Start with trying to define things like :

  1. Impact - how many people are affected? Just one, a group, or everyone? If it's just 1 person, are they a VIP or an already-angry customer that you want to keep?
  2. Severity - how badly are they affected? Is the application down, or just slow overall, or is one piece of functionality not working properly? Is there a workaround available?

Make a matrix with these as the two dimensions, and the intersection is the priority. If Impact=max (everyone's affected) and Severity=max (application is down), it's a Priority 1. Everything else would be some degree of lower priority. How granular you want to get with that is a business decision.

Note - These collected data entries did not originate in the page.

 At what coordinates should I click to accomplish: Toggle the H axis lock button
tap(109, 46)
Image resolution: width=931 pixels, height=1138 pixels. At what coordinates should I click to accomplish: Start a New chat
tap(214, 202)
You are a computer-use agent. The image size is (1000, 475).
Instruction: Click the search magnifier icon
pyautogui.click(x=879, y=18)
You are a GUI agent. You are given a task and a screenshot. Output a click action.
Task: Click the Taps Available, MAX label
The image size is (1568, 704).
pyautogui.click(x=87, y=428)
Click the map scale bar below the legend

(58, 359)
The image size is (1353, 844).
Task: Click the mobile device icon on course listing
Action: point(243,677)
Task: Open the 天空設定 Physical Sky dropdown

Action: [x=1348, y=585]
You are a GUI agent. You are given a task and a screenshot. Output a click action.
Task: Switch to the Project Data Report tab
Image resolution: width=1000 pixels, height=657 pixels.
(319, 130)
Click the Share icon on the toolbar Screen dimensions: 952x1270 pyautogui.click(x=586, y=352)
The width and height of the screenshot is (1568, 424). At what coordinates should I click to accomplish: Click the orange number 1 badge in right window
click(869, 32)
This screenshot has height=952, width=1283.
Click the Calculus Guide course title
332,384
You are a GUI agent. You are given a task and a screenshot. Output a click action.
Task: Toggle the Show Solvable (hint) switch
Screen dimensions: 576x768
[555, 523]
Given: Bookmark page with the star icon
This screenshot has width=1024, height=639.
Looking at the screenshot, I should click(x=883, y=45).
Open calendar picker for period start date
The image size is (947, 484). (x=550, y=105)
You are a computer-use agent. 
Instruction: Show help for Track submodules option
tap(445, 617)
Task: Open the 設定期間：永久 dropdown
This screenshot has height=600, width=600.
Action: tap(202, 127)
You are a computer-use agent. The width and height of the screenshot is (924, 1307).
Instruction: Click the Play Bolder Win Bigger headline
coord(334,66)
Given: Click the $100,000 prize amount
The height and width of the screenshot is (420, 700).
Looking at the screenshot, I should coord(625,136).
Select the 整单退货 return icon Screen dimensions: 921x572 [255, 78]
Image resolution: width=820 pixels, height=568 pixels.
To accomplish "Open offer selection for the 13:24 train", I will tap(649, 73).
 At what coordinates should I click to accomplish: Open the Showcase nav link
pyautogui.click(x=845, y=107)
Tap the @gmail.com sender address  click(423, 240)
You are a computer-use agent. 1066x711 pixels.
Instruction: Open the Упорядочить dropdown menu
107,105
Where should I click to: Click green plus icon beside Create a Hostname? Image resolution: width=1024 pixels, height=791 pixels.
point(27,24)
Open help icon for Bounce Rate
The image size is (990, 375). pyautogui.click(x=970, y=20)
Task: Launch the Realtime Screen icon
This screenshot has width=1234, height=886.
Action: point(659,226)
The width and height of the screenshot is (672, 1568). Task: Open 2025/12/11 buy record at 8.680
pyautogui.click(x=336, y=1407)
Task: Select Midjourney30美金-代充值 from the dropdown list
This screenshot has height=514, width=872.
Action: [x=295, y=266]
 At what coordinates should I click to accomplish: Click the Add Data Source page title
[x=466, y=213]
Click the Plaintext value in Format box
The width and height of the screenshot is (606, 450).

/Edit - as an aside, it would be worth your while to read up on SLA, SLO, and all the other terms that go along with this. ITIL may be good background. I got certified with ITIL v2 Foundation, which is a good descriptive overview of how to deliver and support IT services. Don't read it prescriptively - treat it as knowledge that you can use to fit your situation. ITIL v3, I don't know as much about, except that it seems to have gotten more complex.

/Another edit - make sure that your dev and/or engineering teams is good at communicating with the front-line guys. If the front-line guys are given the info for how open issues are being handled, they should be able to say to a new caller: "Yes, that bug is a known issue, and we're expecting a fix next week once it passes QA", etc.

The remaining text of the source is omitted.